The ‘Ecole des Armes’, which was often reprinted, presents the classical foil fencing of the French school. The 47 illustrations, each of which is a chef-d’oeuvre, were drawn from life by John Gwynn, a founding member of the Royal Academy, with Angelo posing as the main figure. Angelo’s work was selected as the chapter on ‘Escrime’ in the ‘Encyclopédie’ of Diderot and d’Alembert.
CAESAR, Caius Julius [Hirtius, A.]: (Coustellier, A.U., Ed.) C. Jullii Ceasari quae extant opera. Commentariorum de bello gallico, libri septem
Paris, Typis Josephi Barbou, 1755.
12mo, 2 vols. Vol. 1: frontispiece, 2 leaves without signature (half-title and title), pp. xxvii, 360, plus 2 fold-out maps; vol. 2: 2 leaves without signature (half-title and title), pp. 455 (1), 2 fold-out maps, plus a final leaf with publisher’s catalogue. Fine crisp volumes bound in burgundy morocco, with elaborately gilt-tooled foliated designs stamped in gilt on spines and covers, gilt dentelles, labels in green morocco (slight loss to head of spine in vol. 2, light stain towards tail, blue silk endpapers, a.e.g. A lovely binding. Ownership medallions of James Hartmann glued on the recto of first front fly leaves of both volumes.
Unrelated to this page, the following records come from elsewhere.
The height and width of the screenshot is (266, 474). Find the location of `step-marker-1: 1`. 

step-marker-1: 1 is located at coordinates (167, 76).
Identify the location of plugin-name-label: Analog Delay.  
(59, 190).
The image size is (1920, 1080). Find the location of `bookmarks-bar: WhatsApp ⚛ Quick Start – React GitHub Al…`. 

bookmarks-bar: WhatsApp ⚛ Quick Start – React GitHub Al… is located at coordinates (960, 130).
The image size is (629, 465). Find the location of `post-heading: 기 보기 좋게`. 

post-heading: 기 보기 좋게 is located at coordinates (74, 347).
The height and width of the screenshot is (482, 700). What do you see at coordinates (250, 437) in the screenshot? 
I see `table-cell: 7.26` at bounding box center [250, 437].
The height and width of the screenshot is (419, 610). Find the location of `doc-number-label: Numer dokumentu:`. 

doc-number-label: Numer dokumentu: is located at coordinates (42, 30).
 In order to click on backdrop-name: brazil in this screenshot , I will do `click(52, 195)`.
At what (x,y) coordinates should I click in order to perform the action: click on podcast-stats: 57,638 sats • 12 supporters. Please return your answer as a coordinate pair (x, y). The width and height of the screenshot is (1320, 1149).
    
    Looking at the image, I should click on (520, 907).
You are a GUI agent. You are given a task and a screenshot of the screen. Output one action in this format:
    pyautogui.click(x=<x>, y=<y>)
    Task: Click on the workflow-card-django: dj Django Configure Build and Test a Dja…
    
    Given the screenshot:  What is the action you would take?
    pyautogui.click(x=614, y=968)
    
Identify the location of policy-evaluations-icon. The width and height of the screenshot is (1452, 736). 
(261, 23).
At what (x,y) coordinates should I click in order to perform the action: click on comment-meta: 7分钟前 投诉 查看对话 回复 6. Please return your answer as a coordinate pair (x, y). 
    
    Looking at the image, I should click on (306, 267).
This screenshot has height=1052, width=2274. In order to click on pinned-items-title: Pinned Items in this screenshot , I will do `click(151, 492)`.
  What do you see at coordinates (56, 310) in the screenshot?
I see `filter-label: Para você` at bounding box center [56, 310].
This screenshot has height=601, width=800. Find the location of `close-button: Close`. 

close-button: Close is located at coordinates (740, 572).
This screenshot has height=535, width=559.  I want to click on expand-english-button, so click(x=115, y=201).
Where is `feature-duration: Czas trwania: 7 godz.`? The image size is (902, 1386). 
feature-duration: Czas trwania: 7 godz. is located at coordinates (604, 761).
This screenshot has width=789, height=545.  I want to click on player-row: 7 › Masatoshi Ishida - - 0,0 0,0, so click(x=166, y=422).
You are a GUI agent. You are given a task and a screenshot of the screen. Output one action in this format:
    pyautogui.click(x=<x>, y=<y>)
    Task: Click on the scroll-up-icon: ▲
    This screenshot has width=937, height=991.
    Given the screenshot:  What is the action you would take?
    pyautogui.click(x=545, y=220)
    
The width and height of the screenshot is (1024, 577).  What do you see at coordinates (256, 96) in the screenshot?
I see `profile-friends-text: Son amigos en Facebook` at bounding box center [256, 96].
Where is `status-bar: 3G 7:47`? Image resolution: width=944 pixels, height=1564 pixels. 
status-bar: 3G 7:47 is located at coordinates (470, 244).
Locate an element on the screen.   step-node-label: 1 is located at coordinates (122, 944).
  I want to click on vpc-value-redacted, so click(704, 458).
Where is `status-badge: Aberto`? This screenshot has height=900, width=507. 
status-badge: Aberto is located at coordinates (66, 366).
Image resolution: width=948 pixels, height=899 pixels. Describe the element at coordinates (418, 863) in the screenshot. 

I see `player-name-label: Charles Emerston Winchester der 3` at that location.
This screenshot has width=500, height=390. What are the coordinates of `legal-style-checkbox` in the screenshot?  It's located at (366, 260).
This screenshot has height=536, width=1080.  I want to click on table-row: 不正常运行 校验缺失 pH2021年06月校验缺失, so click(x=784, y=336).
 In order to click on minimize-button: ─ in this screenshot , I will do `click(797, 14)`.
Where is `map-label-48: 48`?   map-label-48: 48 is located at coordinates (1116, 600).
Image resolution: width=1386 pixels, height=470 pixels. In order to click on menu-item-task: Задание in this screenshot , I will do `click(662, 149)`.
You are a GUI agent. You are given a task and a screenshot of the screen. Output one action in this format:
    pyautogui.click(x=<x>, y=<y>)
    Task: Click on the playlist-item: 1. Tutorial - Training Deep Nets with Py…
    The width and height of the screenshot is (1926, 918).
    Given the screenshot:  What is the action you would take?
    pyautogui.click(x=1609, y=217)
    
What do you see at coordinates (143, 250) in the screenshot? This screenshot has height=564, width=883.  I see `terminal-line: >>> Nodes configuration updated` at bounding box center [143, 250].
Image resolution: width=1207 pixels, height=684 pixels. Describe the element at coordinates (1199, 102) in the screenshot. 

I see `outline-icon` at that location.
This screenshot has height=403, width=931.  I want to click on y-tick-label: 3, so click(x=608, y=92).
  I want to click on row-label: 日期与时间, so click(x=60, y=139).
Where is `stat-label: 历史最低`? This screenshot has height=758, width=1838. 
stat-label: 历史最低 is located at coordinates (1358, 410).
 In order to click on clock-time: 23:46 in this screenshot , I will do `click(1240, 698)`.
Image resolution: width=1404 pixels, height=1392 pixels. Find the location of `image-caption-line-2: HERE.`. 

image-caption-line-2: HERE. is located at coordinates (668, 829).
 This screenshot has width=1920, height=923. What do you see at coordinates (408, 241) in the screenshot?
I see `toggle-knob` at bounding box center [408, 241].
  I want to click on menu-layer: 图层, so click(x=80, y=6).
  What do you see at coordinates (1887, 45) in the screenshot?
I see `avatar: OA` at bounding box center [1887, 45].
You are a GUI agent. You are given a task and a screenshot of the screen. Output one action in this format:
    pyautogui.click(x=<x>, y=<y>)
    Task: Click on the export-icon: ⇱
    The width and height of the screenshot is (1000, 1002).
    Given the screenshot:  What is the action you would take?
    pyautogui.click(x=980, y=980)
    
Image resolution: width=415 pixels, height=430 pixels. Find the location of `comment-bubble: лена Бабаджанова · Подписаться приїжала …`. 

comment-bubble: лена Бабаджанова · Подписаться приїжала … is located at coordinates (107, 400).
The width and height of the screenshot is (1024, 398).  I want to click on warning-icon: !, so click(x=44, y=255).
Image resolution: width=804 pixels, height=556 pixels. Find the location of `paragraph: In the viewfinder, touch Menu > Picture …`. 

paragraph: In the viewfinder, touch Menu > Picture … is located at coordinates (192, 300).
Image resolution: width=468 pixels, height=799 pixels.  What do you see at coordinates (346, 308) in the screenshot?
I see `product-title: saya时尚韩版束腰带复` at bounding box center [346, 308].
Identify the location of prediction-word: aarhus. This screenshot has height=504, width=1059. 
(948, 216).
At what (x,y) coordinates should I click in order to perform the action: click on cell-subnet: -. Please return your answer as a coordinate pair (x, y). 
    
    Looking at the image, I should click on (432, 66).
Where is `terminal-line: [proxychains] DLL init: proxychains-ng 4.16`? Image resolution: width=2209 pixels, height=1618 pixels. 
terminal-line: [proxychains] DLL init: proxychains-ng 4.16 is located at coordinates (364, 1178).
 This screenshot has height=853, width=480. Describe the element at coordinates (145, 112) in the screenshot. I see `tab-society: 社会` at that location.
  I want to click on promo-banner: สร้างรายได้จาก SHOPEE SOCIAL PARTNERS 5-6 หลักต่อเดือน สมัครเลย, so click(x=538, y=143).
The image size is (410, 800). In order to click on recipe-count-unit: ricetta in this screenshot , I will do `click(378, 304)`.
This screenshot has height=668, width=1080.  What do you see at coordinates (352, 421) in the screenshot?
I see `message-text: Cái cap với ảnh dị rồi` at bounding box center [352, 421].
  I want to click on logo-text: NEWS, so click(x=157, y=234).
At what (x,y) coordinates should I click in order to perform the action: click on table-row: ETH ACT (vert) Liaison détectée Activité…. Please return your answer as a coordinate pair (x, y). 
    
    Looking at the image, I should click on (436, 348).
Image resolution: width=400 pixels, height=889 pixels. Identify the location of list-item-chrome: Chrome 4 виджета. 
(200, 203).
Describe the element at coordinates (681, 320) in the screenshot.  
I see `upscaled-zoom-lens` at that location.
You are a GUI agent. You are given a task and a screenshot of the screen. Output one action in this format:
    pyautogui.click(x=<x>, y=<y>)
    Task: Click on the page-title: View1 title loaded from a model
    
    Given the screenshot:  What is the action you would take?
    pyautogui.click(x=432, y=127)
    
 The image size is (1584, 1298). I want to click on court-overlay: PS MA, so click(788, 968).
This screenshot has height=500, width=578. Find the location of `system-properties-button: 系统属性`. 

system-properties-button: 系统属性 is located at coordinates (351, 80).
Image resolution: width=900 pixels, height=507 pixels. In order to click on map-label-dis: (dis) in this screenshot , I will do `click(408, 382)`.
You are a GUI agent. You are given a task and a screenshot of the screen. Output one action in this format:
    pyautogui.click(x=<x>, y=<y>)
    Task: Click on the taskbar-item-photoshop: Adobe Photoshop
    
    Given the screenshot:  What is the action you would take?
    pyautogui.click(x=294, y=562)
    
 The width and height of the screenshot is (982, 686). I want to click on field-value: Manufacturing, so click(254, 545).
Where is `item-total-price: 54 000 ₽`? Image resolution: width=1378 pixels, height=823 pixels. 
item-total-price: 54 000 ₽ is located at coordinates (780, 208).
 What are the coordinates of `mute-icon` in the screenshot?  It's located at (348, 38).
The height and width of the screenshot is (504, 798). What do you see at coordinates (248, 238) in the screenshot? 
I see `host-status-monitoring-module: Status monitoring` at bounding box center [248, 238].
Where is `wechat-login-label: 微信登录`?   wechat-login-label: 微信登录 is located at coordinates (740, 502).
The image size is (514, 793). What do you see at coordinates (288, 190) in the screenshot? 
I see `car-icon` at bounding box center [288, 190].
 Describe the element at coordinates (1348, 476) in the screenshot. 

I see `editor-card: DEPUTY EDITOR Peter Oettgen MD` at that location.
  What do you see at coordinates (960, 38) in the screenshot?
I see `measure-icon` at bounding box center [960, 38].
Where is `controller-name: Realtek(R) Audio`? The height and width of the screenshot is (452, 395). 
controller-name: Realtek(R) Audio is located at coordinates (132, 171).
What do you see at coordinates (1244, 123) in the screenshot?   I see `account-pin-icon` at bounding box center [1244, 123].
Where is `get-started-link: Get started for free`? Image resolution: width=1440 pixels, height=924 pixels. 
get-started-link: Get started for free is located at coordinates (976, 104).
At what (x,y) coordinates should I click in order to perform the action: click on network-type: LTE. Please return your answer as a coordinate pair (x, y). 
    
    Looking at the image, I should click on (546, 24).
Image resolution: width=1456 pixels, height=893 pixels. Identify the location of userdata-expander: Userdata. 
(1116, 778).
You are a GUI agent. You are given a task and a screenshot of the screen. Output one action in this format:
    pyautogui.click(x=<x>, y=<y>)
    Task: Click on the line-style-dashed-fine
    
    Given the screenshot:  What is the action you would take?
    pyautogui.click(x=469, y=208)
Hartmann was a C19th English book collector, especially of French editions; then this work entered in the Silke Montague collection, as shown by stamps found above the Hartmann bookplates.
Barbou’s elegant edition of Caesar’s commentaries, with supplements by his general Aulus Hirtius. This was part of a library of the classics prepared for this publisher by A.U. Coustellier; the catalogue as of 1755 is found at the end of the second volume here. For the aid of the book-collector, a list of editions of Caesar, from the first, Rome, 1469 (now Goff C16) onwards, is added to the works.